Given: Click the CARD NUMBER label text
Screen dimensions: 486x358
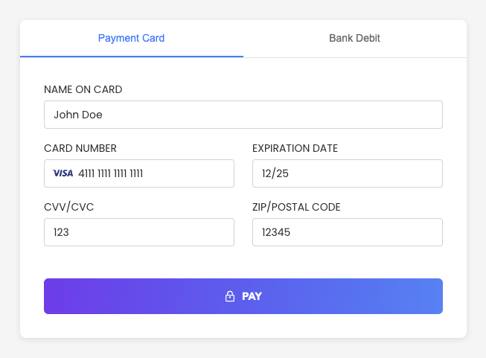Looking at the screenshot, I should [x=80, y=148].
- - -
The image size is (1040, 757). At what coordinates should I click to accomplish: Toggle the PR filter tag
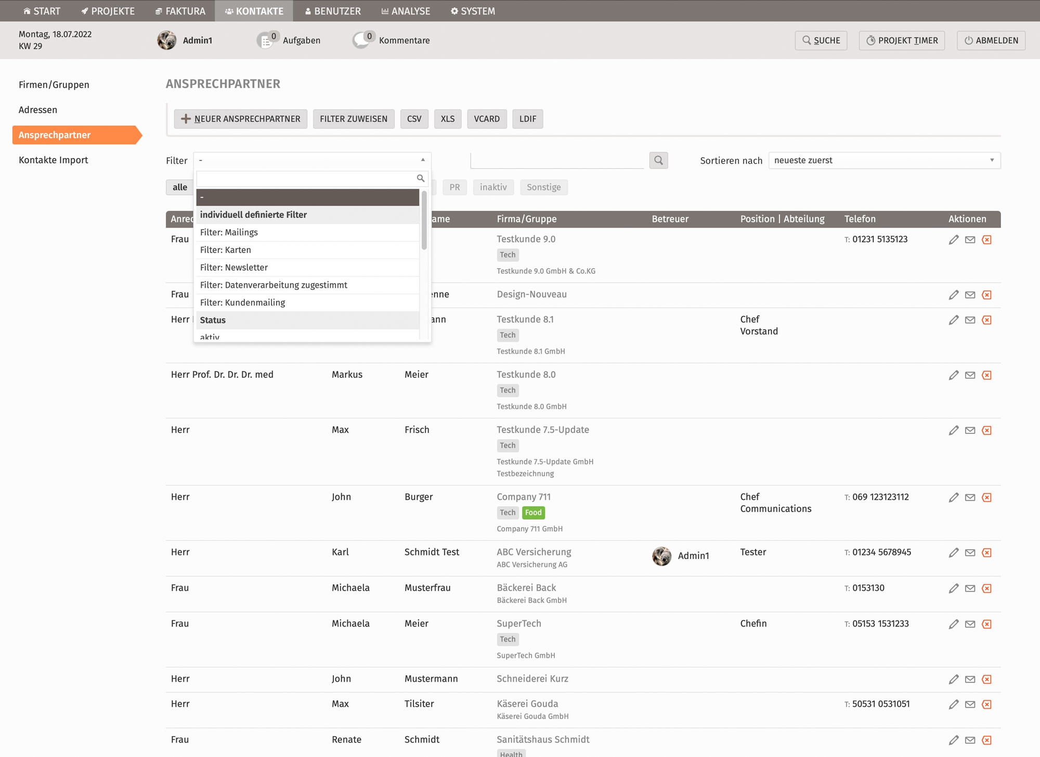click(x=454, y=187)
- - -
# Written instruction
Output, word for word, the lines between the one holding "Given: Click the CARD NUMBER label text" and the one holding "Looking at the", inclusive, and leave the pictures out.

# Complete response
Given: Click the CARD NUMBER label text
Screen dimensions: 486x358
Looking at the screenshot, I should [x=80, y=148].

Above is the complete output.